I've managed to show a couple things, including the $G$ orbits are parameterized by $S_n$, and (denoting the orbit corresponding to $\omega \in S_n$ as $\mathcal{O}_\omega$ and its characteristic function as $1_\omega$) that the orbit characteristic functions $\{1_\omega : \omega \in S_n \}$ form a basis for $\mathbb{C}_G(X\times X)$. Currently I'm working on showing $1_\omega \ast 1_\sigma = 1_{\omega \sigma}$ if $l(\omega\sigma) = l(\omega) + l(\tau)$ by showing that this is the case for $l(\omega s_i)$ for $s_i$ the transposition $(i \hspace{4mm}i+1)$, which is where I'm having a lot of difficulty.

I've found this paper by Daniel Bump where he proves this isomorphism (and the identity $1_\omega \ast 1_{s_i} = 1_{\omega s_i}$ with a different construction of the Hecke algebra. He constructs it as the space of $B$-bi-invariant functions from $G$ to $\mathbb{C}$, or equivalently the space of $\mathbb{C}$ valued functions over the double cosets $B \omega B$. I'm hoping that I can use the fact that this space and the orbits of $X \times X$ are both parameterized by $S_n$ to show that the Hecke algebra as the convolution algebra from the space of functions over $X \times X$ is isomorphic to this construction of the Hecke algebra, and that then Bump's paper will help me the rest of the way.

Could someone please help me show that the Hecke algebra constructed as the space of $G$-invariant functions from $X \times X \to \mathbb{C}$ is isomorphic to the Hecke algebra as constructed as the space of $B$-bi-invariant functions from $G \to \mathbb{C}$? Alternatively, could someone help me show $1_\omega \ast 1_{s_i} = 1_{\omega s_i}$ if $l(\omega s_i) = l(\omega) + 1$? It would be much appreciated.

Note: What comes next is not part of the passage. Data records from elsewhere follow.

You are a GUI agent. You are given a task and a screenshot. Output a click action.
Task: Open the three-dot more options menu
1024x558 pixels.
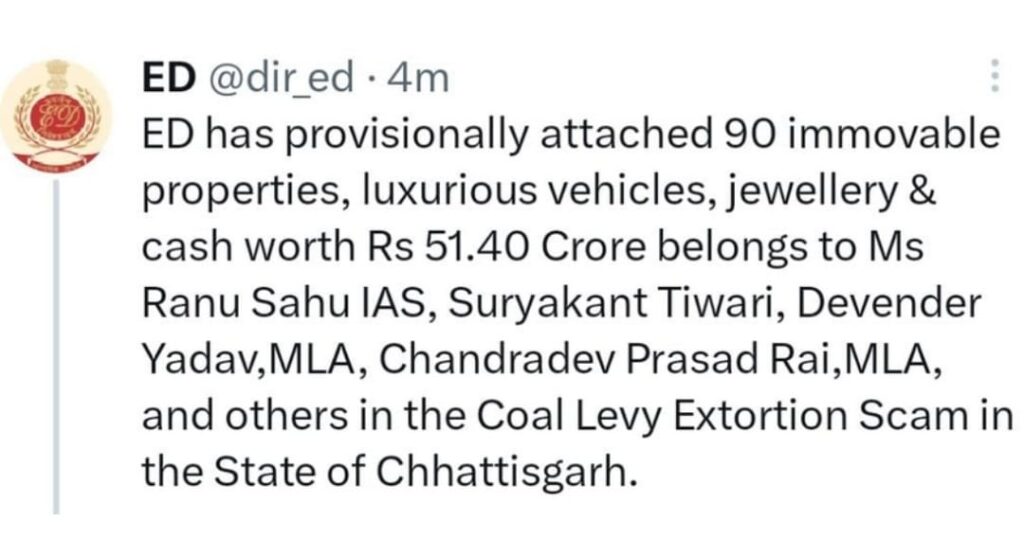995,76
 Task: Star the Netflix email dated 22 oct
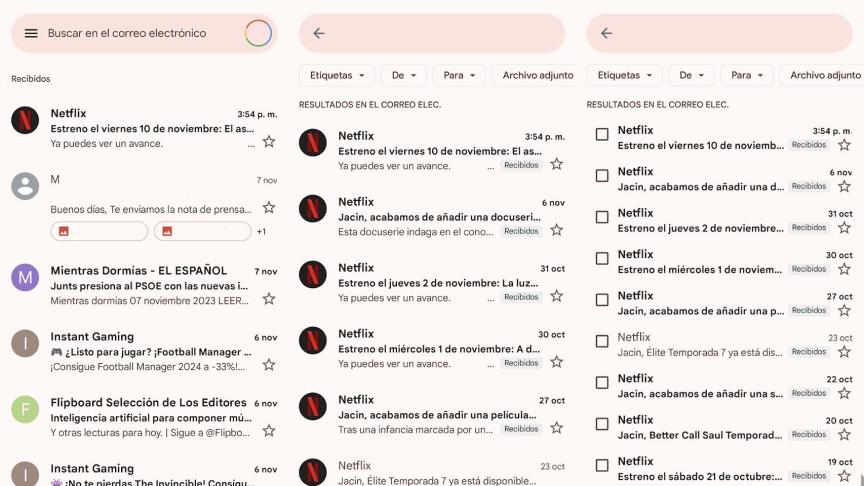pos(844,393)
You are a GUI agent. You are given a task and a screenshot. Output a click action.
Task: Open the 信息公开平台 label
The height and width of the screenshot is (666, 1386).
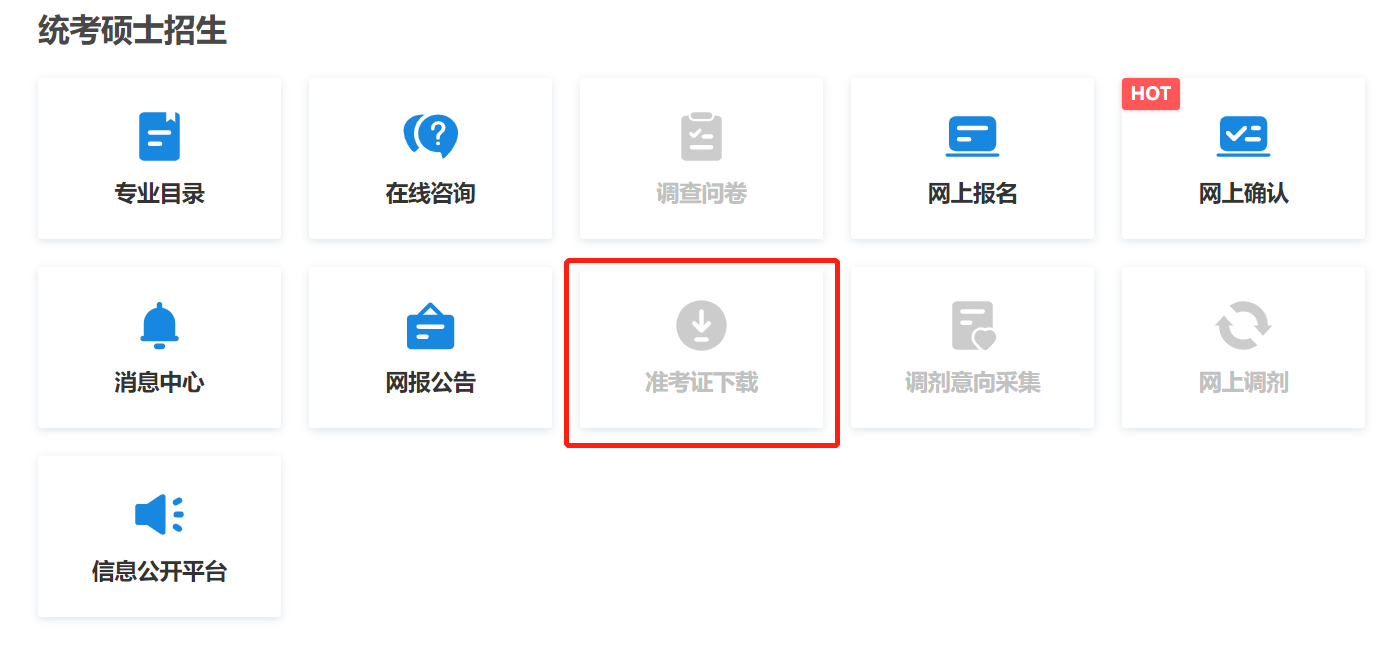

$G$-invariant functions $X \times X$ to $\mathbb C$ are the same thing as functions $G \times G$ to $\mathbb C$ invariant under the right action of $B \times B$ and the left, diagonal action of $G$.
But functions invariant under the left diagonal action of $G$ have the form $f(g, h) = f' ( g^{-1} h)$ for a unique function $f'$ on $G$. This function $f'$ is left and right $B$-invariant if and only if $f$ is invariant under the right action of $B \times B$.